Dimensionality: The theory covers general $d$ , but simulations are only for $d=1$ . Performance in high dimensions needs further investigation. The paper suggests this approach might be particularly beneficial there.
Optimizer: The theory and main implementation use basic gradient descent. Adapting the theory or implementation to ADAM or other optimizers would require further work.

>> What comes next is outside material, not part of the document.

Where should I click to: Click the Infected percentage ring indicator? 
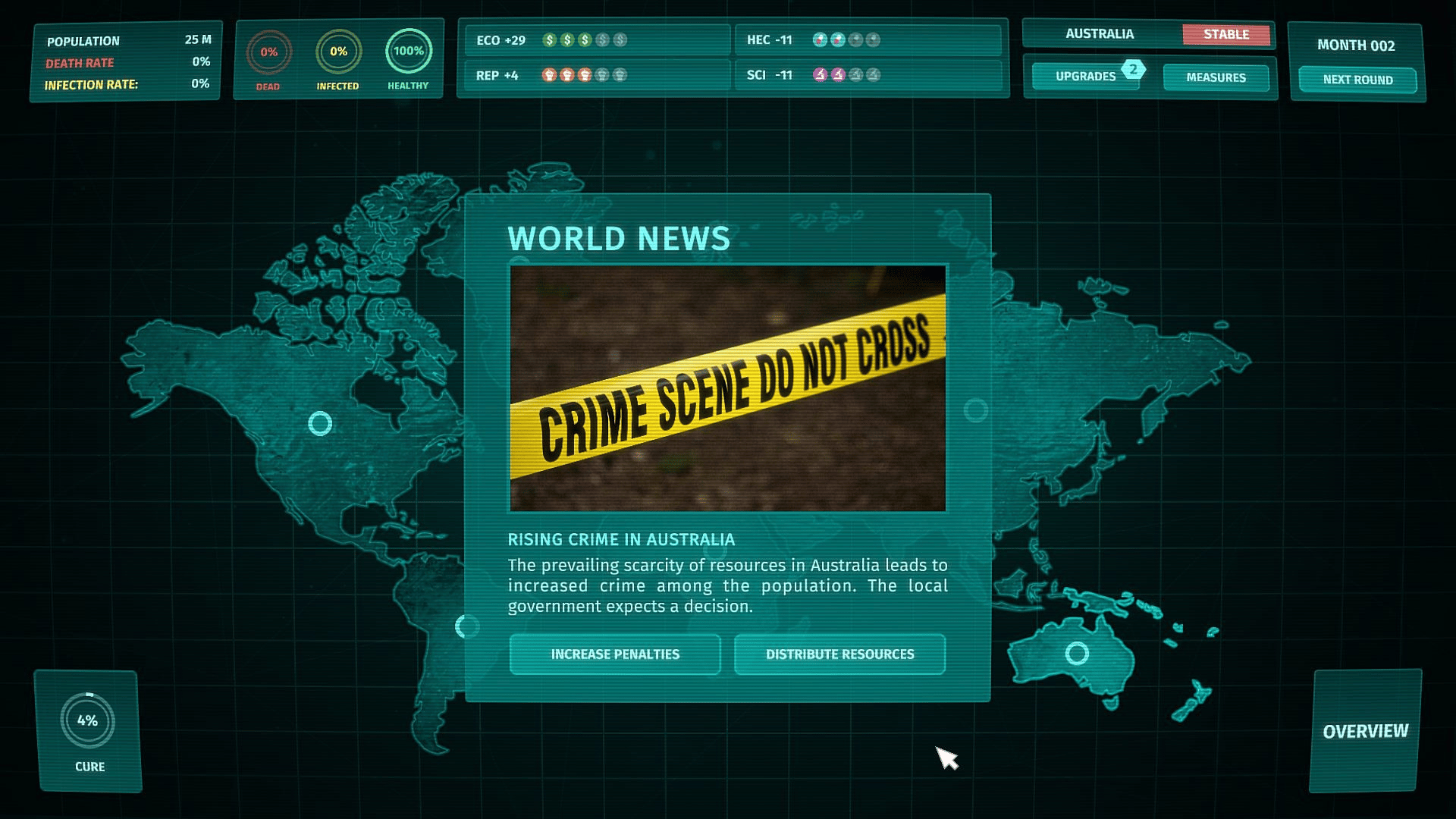tap(338, 52)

Activation Function: The specific choice of the logistic squasher is tied to the theoretical analysis (smoothness). Using ReLU would require modifications based on related work cited (e.g., Kohler & Krzyżak (2023)).

Conclusion:

This paper presents a theoretically motivated deep learning algorithm for regression. By carefully specifying the network topology, initialization (using $A_n, B_n$ as key parameters), and proposing a novel data-dependent algorithm (Algorithm 1) for choosing the learning rate and number of gradient descent steps, the authors demonstrate improved performance and good generalization on simulated data compared to standard approaches. The key practical takeaway is the specific initialization strategy combined with Algorithm 1 for step size/number selection, and the potential use of sample splitting to tune the initialization parameters $A$ and $B$ . While demonstrated in 1D, the approach provides a promising direction for designing more principled deep learning methods.